A friend of mine, a new wood burner, apparently thought that drying wood around the stove was a good plan. I had never seen him do it, otherwise I would have pointed out the danger to him. So last week he goes to work with the stove burning, and a split about 3 inches away from the stove (30-NC). Ten hours later, he comes home to a house full of smoke. No flames, no loss or damage other than a heavy smoke smell throughout the house, and charred firewood. Could have been worse.
I work with our local fire captain...he said the amount of times they find wood right next to a stove would surprise you...
Wow I thought a firewood Split had to be around 500° just to combust without flame.. Hard to keep my stove top temp that high for 10 hours
At first, yes. The exact temp varies (with wood species among other things) but I think it is something like 450*F ish...but time and heat (pyrolysis) makes it drop...I've read reports of wood igniting from a heat source that was under 200*F with no open flame...granted, it was in an old building and the wood had experienced decades of pyrolysis.
Sad, but we see pictures of guys doing it then posting on the Internet. So some dummy who can't think for himself see it and sure enough, has to try it...
Last year my son was drying his leather gloves on the stove and forgot about it. That smell was difficult to get rid of.
My understanding is the smoke or ignition temperature of wood decreases with drying and extreme drying can get ignition/smoke point below 300 deg F. Installation specifications for pipes and ducts consider the lower ignition temperature caused by extreme drying. Extreme drying actually changes the wood properties to approach paper characteristics.
I've been guilty of doing that myself my first year wood burning.
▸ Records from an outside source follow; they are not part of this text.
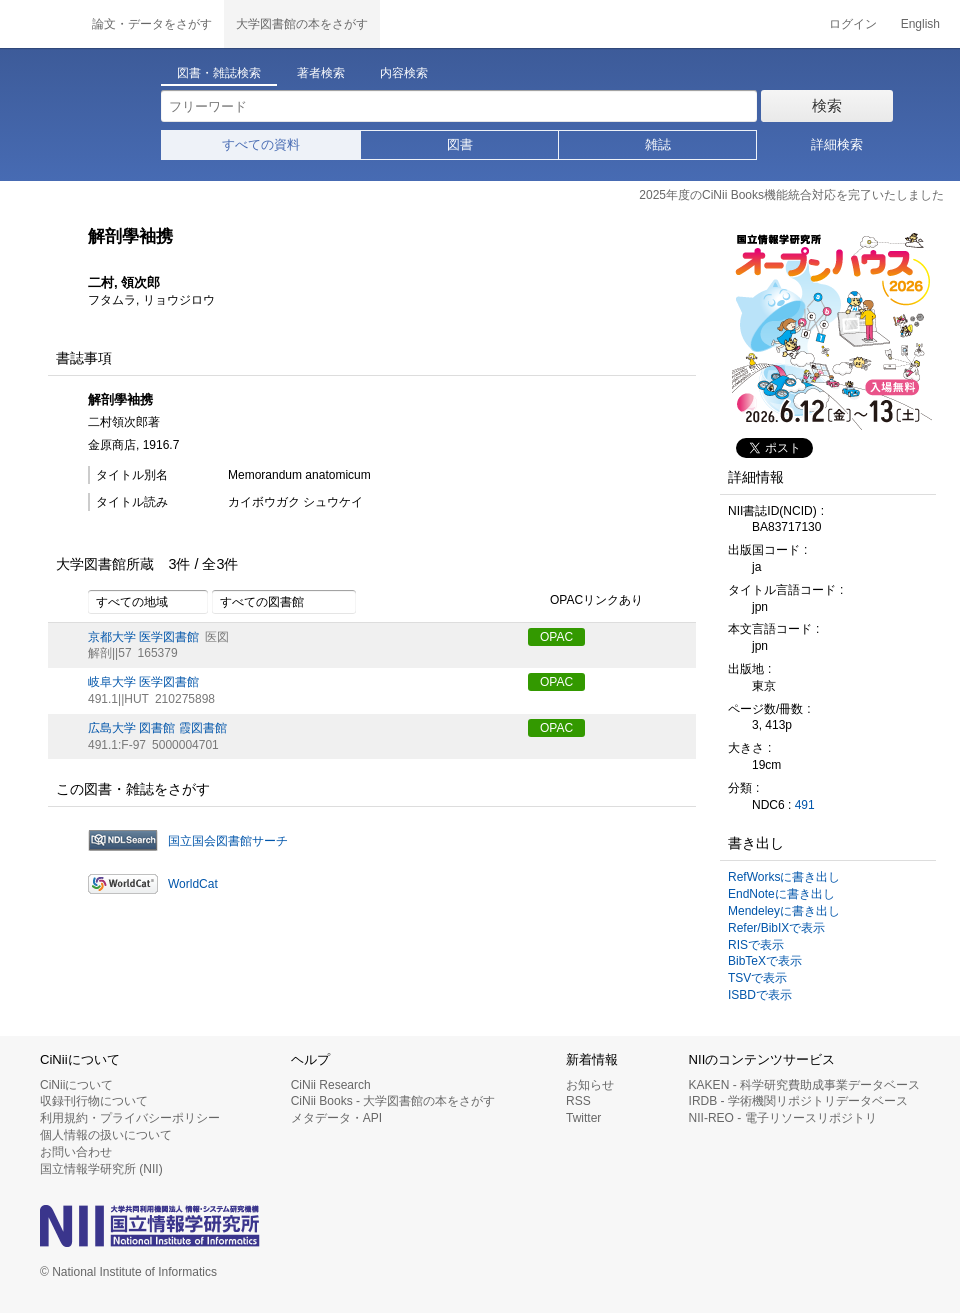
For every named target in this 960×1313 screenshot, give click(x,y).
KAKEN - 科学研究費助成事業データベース (804, 1085)
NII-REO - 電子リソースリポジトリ (783, 1118)
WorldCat (193, 884)
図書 (460, 144)
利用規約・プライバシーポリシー (130, 1118)
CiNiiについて (76, 1085)
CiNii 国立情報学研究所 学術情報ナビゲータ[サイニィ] (40, 24)
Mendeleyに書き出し (784, 911)
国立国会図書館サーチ (228, 841)
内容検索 (404, 73)
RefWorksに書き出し (784, 877)
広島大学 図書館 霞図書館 (157, 728)
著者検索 (321, 73)
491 (805, 805)
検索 (827, 105)
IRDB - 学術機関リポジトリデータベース (798, 1101)
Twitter (583, 1118)
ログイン (853, 24)
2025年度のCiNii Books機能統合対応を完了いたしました (791, 195)
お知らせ (590, 1085)
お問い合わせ (76, 1152)
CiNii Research (331, 1085)
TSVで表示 (757, 978)
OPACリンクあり (585, 601)
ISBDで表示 (760, 995)
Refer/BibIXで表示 (776, 928)
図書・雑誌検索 (219, 73)
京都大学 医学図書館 (143, 637)
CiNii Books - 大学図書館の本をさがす (393, 1101)
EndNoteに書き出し (781, 894)
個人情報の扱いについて (106, 1135)
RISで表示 (756, 945)
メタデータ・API (336, 1118)
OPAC (556, 637)
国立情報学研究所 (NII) (101, 1169)
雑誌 (658, 144)
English (920, 24)
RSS (578, 1101)
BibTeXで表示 (765, 961)
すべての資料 (261, 144)
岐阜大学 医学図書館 (143, 682)
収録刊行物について (94, 1101)
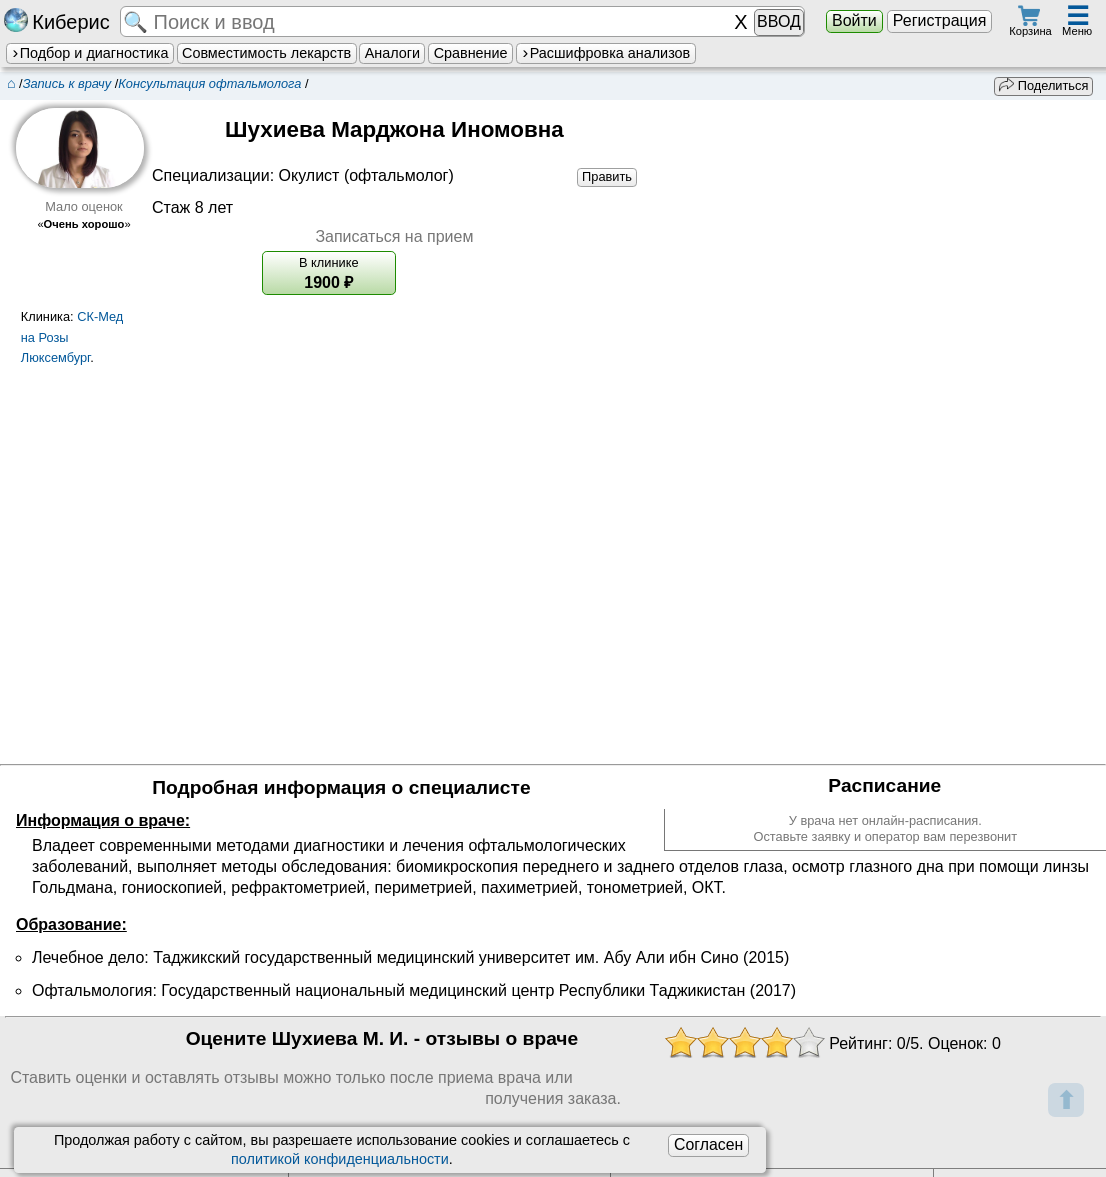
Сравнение (471, 53)
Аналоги (392, 53)
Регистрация (940, 20)
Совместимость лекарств (266, 53)
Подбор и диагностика (89, 53)
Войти (854, 20)
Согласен (708, 1144)
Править (607, 176)
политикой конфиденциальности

However, only when I was home, and around the stove.
I’ve done it. A little common sense goes a long way. Infrared thermometer helps too. Closest splits usually hit about 150 with the stove at highest temps. Some nice dry heat goes a long way.
I am guilty of this...so far 3 seasons with no problems. I am thinking it depends on the stove type. My quadrafire has a outer plate on the side with a 2 inch air gap. At normal burning temps that outer plate only gets to 175 to 200 the highest. I have measured the temp of the wood many times with the stove running at it's hottest, and highest I got was 125. Maybe that guy had an old stove with direct metal contact. Even the plastic tote in the pic doesn't get any hotter than if it were in direct sunlight, and in the front is where most of the stoves heat radiates to. I am not saying it is the safest thing to do, but neither is running a gas or electric cooktop all day, or even a Crock-Pot plugged in all day. I am thinking about getting a piece of cement board to create a barrier between stove and wood if it makes the safety police happy.